La population doit agir: les politiciens également

OPINION / En réaction à l’éditorial de Marc St-Hilaire intitulé L’heure de l’éveil et publié dans notre édition du 18 octobre dernier.

Merci M. St-Hilaire,

Jamais je n’aurais pu croire qu’un appel à la population serait fait de cette manière, afin qu’elle revendique ses droits face à une multinationale considérée comme une intouchable et parfaite dans notre région.

Jadis, comme représentant de travailleurs, nous étions les seuls à avoir un pareil discours. On se faisait constamment interpeller ; on se faisait dire que si l’on ne les aidait pas, ils allaient nous quitter.

Mais nous, qui étions à l’interne de ces entreprises, savions très bien ce qui se passait réellement. Nous savions quand il était temps de donner de la laisse ou de tirer sur la corde. Une preuve, elles sont encore présentes aujourd’hui.

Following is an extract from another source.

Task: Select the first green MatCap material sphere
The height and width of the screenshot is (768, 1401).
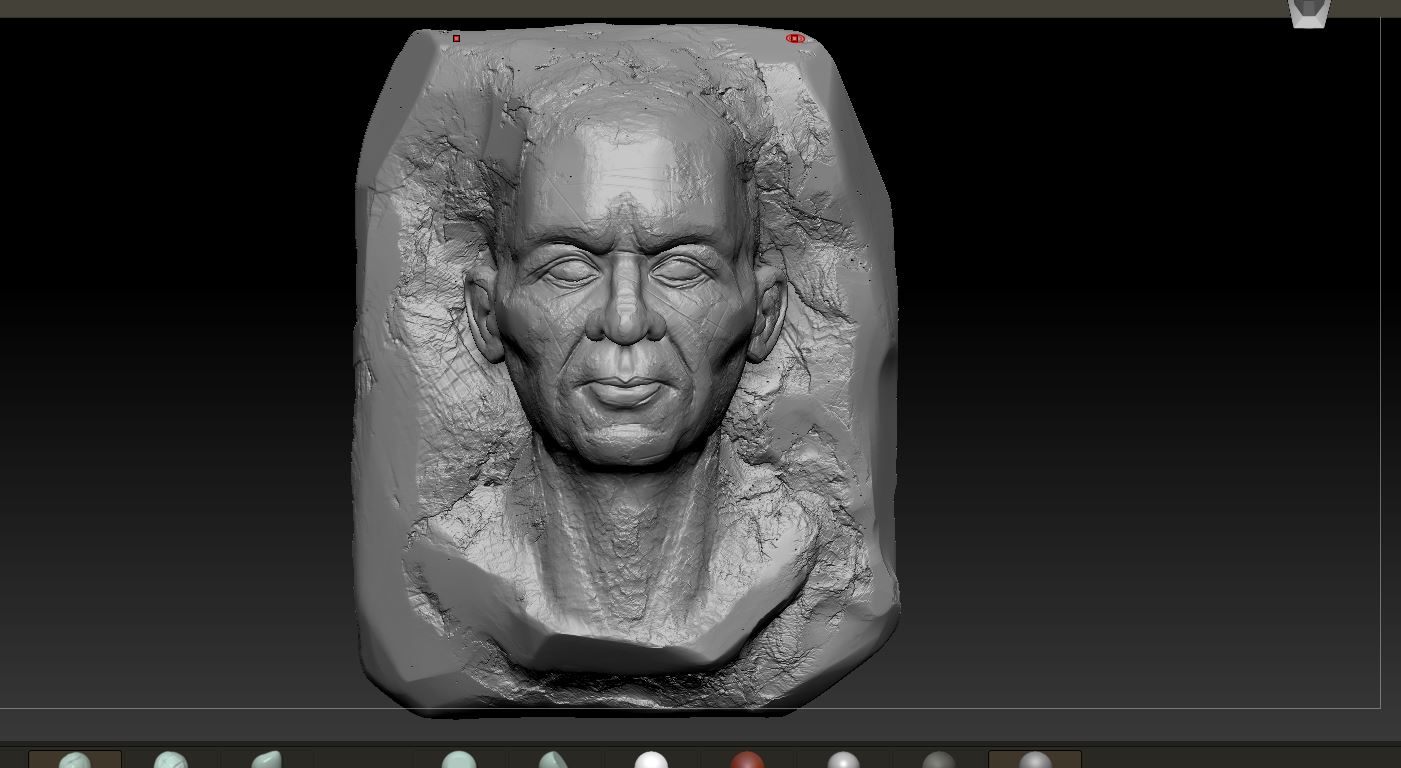Action: (x=75, y=760)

Oui, je suis entièrement d’accord avec vous. La population doit agir et obliger ses élus à tirer avec elle sur la couverte. Elle doit se mobiliser, car son développement deviendra nul et les gens quitteront encore plus massivement cette belle région pleine de potentiel.

Nous ne pouvons laisser faire nos politiciens seuls. Avec eux aussi, nous devons changer de langage, car si on se fie à leurs déclarations, c’est la faute des travailleurs si nous en sommes là.

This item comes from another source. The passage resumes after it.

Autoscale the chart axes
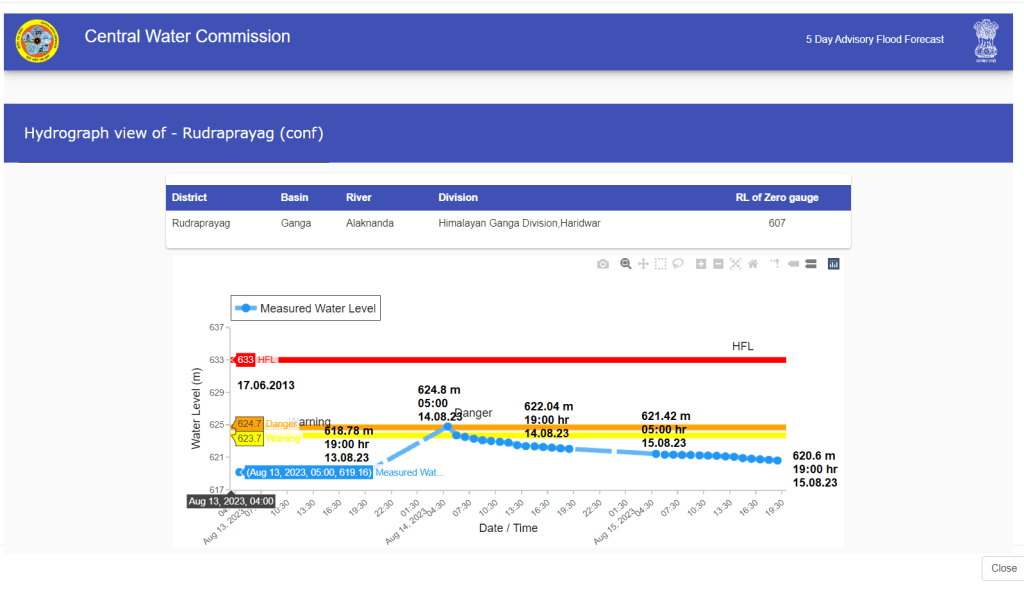Screen dimensions: 1024x589 [735, 264]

C’est malheureusement la vision du parti au pouvoir à l’heure actuelle au Québec. Nous n’avons qu’à nous rappeler les paroles de M. Legault dans le conflit de Bécancour et celles, plus récentes, de la ministre Andrée Laforest, qui déclare que pour être compétitifs, nous devrions accepter les conditions des travailleurs chinois au Québec.

Nous avons dû nous battre des décennies pour avoir ces conditions tout en gardant à l’esprit qu’il ne fallait pas dépasser la capacité de payer de nos employeurs. C’est en réussissant ce tour de force que nous avons engendré de la richesse dans notre région.

Pour vous, Madame la Ministre, il serait préférable de devenir le leader de cette région, capable de lever le ton face à des arguments qui ne tiennent pas la route comme le prix de l’aluminium qui est, selon M. Marc-Urbain Proulx, au-dessus de la tendance au sein de cette industrie.

Si vous n’agissez pas de la sorte comme ministre des Affaires municipales et de l’Habitation, c’est que vous n’êtes pas à votre place.

Et si vous êtes offusquée parce que de simples travailleurs d’usine ont su se négocier des conditions salariales leur permettant d’aller manger dans les mêmes restaurants que vous, dites-vous bien qu’ils n’ont pas à s’en excuser.